Extracted records
★ ★ ★ ★ ★
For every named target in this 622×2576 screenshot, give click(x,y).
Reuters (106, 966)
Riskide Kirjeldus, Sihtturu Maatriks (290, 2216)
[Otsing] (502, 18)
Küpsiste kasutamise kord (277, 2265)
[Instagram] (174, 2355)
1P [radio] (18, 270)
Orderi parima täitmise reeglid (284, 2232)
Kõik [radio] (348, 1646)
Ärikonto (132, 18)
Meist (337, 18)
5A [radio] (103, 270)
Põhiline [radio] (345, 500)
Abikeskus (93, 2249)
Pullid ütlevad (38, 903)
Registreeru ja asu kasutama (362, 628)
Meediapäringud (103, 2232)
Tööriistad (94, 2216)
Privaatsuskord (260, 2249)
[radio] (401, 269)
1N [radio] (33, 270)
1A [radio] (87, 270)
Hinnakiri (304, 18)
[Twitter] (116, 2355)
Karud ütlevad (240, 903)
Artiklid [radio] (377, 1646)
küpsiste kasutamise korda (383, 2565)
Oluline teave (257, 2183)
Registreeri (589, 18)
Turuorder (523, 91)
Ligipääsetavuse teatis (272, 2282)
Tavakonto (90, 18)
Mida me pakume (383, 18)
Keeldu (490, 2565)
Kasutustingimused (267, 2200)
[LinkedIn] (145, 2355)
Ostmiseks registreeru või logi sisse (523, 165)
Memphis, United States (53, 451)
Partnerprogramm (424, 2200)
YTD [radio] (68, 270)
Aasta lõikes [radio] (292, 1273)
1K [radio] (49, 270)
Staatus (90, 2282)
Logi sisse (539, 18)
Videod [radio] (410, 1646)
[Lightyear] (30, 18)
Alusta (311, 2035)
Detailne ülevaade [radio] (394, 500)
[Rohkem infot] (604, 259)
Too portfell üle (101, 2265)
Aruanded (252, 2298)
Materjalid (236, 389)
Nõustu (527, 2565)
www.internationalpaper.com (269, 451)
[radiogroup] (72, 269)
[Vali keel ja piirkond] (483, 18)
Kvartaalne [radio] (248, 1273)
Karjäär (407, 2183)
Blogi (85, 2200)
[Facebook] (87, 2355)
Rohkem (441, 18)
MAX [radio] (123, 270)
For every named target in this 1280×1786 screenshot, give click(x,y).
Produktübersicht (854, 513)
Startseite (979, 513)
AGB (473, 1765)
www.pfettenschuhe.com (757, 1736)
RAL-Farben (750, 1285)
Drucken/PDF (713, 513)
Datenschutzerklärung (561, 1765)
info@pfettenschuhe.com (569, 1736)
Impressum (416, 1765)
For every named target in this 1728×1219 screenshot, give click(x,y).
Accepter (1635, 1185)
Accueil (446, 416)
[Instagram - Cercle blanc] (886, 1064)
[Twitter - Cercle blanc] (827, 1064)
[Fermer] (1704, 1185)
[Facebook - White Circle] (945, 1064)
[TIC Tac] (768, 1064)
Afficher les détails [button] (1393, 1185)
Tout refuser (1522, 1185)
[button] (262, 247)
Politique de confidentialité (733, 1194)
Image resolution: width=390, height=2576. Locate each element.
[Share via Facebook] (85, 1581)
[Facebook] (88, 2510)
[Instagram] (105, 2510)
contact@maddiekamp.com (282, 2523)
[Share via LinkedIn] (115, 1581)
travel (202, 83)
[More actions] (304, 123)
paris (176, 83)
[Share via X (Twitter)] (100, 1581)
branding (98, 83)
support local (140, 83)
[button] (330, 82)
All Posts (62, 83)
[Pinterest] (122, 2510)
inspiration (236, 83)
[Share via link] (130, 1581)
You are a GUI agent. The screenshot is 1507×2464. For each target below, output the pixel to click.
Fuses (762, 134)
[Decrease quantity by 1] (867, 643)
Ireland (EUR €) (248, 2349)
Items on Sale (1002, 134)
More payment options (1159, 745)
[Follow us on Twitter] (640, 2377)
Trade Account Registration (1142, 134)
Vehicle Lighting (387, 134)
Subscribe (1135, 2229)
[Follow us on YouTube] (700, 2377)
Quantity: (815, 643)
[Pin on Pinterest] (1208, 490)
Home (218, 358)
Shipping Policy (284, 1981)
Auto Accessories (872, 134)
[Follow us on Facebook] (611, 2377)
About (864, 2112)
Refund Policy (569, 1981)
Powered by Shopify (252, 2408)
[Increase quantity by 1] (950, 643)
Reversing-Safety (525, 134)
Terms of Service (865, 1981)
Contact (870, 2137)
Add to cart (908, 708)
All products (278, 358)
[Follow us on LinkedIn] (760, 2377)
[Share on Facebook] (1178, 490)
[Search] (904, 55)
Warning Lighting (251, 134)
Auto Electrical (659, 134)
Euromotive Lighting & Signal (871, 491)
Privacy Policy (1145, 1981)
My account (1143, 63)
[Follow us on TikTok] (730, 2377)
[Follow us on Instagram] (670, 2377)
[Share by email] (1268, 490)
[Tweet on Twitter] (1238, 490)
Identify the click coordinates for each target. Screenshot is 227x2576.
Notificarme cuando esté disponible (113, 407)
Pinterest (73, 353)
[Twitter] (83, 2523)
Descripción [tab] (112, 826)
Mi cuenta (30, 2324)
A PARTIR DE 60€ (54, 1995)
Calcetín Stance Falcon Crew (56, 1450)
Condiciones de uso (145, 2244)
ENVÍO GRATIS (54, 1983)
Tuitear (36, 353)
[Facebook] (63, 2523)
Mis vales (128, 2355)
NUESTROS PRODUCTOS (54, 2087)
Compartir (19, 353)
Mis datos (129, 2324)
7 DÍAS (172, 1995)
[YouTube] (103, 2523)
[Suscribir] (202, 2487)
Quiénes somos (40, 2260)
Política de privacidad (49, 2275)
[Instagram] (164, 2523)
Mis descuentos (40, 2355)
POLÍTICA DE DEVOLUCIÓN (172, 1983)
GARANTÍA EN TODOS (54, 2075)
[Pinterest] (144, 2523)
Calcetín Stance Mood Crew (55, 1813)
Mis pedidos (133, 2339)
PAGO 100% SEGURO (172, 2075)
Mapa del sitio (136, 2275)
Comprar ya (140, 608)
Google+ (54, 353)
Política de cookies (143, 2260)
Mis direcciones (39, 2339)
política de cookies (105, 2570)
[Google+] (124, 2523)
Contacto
★ ★ ★ ★ ★
Required work: Copy the entries above exactly, but only from the line holding "Ireland (EUR €) (248, 2349)" through the line holding "Mis vales (128, 2355)", both included.

Response area:
Ireland (EUR €) (248, 2349)
Items on Sale (1002, 134)
More payment options (1159, 745)
[Follow us on Twitter] (640, 2377)
Trade Account Registration (1142, 134)
Vehicle Lighting (387, 134)
Subscribe (1135, 2229)
[Follow us on YouTube] (700, 2377)
Quantity: (815, 643)
[Pin on Pinterest] (1208, 490)
Home (218, 358)
Shipping Policy (284, 1981)
Auto Accessories (872, 134)
[Follow us on Facebook] (611, 2377)
About (864, 2112)
Refund Policy (569, 1981)
Powered by Shopify (252, 2408)
[Increase quantity by 1] (950, 643)
Reversing-Safety (525, 134)
Terms of Service (865, 1981)
Contact (870, 2137)
Add to cart (908, 708)
All products (278, 358)
[Follow us on LinkedIn] (760, 2377)
[Share on Facebook] (1178, 490)
[Search] (904, 55)
Warning Lighting (251, 134)
Auto Electrical (659, 134)
Euromotive Lighting & Signal (871, 491)
Privacy Policy (1145, 1981)
My account (1143, 63)
[Follow us on TikTok] (730, 2377)
[Follow us on Instagram] (670, 2377)
[Share by email] (1268, 490)
[Tweet on Twitter] (1238, 490)
Identify the click coordinates for each target. Screenshot is 227x2576.
Notificarme cuando esté disponible (113, 407)
Pinterest (73, 353)
[Twitter] (83, 2523)
Descripción [tab] (112, 826)
Mi cuenta (30, 2324)
A PARTIR DE 60€ (54, 1995)
Calcetín Stance Falcon Crew (56, 1450)
Condiciones de uso (145, 2244)
ENVÍO GRATIS (54, 1983)
Tuitear (36, 353)
[Facebook] (63, 2523)
Mis vales (128, 2355)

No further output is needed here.